When we talk about phones and we want to write down a representation of a spoken phone, we use square brackets [ ]. Inside those brackets we place International Phonetic Association symbols (IPA). IPA symbols represent aspects of physical articulation and each symbol represents a specific segment of speech; they can be used to talk about those segments of speech very precisely. When IPA symbols are used to represent the pronunciation of a word, a speaker of any language who knows IPA would know exactly what that pronunciation represents and could theoretically reproduce that pronunciation even if they don’t know the language. IPA symbols inside of square brackets are representing phones, which are generally very concrete.
For example, the phone [p] is a segment of speech that can be described using aspects of physical articulation. [p] is a voiceless, bilabial plosive. Voiceless means that we do not use our vocal tract to articulate this phone. If it were voiced, it would actually be the phone [b].
You can feel voicing by placing your two hands on the sides of your neck and then articulate just the [p] at the beginning of the word “pot.” Then change that to a [b] as you would articulate at the beginning of the word “bat.” You should feel your throat vibrate as you articulate [b], but not when you articulate [p]. [b] is voiced; [p] is voiceless, or unvoiced. Another way to feel this is to place your hands tightly over your ears and notice the difference when you articulate [p] and [b].
Both of these phones are “bilabial” (<bi + labi + al>) where this <bi> has a sense of “two” and <labi> refer to “lips.” Bilabial refers to an articulation that starts with both lips together. A “plosive” (<plose/ + ive>) means that we force air against those two closed lips from inside the mouth, and then there is an explosive release of that air to create the articulation.
And phonetic transcription can be made more precise by the addition of diacritical marks. For example, [pʰɪn] is used for the pronunciation of <pin> where the superscript <h> after the [p] represents the aspiration (puff of air) we notice when pronouncing <pin>. We don’t experience that same aspiration in [spɪn], the pronunciation of <spin>. You can feel the difference by putting your hand in front of your mouth as you pronounce <pin> and <spin> and compare those [p]’s. I’m not using that level of precision in this discussion (in part because I’d be skating at the edge of my own understanding!) But that may change as I revise this.
IPA is used when talking about both phonetics and phonology. Phonology is the study of segments of human speech that carry meaning. When we talk about phonology, we are dealing with phonemes. The distinction between phonology and phonetics is critical, and is often very poorly understood. You can read more about phonology and phonemes here.
Notice that the / /ʧ / at the beginning of the word “chip” is one phoneme — one unit — that is distinctive for meaning in English. We could indicate the phonetics of that pronunciation using the same IPA symbols inside of square brackets [ tʃ ]. Now we are simply dealing with physical articulation. And notice that there are symbols for two phones inside of these brackets. When we pronounce the phoneme / ʧ /, we combine two phones: [ t ] as we find at the end of “pot” and [ ʃ ] as at the beginning of the word “ship.” Say “cat ship” quickly. See what you notice.

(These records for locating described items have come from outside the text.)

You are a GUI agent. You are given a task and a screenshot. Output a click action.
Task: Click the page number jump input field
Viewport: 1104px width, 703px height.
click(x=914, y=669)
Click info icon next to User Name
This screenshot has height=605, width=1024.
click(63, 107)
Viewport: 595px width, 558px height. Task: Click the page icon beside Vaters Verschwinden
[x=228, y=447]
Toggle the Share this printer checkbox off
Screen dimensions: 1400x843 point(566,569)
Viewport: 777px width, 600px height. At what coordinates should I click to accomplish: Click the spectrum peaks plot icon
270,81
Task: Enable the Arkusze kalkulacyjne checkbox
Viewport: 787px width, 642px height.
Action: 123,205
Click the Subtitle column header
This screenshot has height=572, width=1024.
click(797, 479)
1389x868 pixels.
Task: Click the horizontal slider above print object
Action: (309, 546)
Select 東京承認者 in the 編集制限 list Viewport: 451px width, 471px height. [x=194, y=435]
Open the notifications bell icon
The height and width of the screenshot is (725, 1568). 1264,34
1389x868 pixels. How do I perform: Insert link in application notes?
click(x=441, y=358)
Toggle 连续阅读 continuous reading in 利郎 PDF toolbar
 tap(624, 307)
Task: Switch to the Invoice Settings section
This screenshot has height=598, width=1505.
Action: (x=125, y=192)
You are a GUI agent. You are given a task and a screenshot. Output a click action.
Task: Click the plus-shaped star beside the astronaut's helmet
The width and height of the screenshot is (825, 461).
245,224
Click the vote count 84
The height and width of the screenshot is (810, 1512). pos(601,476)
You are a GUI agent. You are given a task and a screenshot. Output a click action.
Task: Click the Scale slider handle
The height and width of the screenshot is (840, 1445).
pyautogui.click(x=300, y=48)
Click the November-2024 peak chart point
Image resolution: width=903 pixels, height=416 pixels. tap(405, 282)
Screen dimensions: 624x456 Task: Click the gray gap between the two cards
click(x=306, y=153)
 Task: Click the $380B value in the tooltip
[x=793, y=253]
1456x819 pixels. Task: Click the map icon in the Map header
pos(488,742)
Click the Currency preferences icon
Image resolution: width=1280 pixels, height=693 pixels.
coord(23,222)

If we use the term “sound” when talking about spoken language, and particularly when talking about phonemes, it’s very confusing to students and also clouds our own thinking. The word “sound” is imprecise. A phone is the smallest part of speech that can be isolated, not a phoneme, so the smallest “sound” in a word could easily be a phone rather than a phoneme.
So when we are thinking about phonetics, here are a few key points to remember:
- Phonetics is the study of the physical aspects of speech production and reception.
- Phonetics involves the study of phones — the smallest distinct unit of speech, without regard to meaning.
- No writing system is phonetic. All writing systems represent meaning, not physical articulation.
You can learn about phonetics and phonology by studying with LEX: Linguist~Educator Exchange. The Nature of the Phoneme series of LEXinars is where I learned most of what I know about the subject (although all errors here are mine!)
You can start by reading a blog post called Hatchet Crazy.
One of the reasons that I call this site Learning About Spelling is because that’s what I’m doing as I write this. Every single day I learn something new about our writing system and replace aspects of my old thinking with new. This is my current understanding and I welcome questions and responses. I’ll edit this as my understanding grows and changes.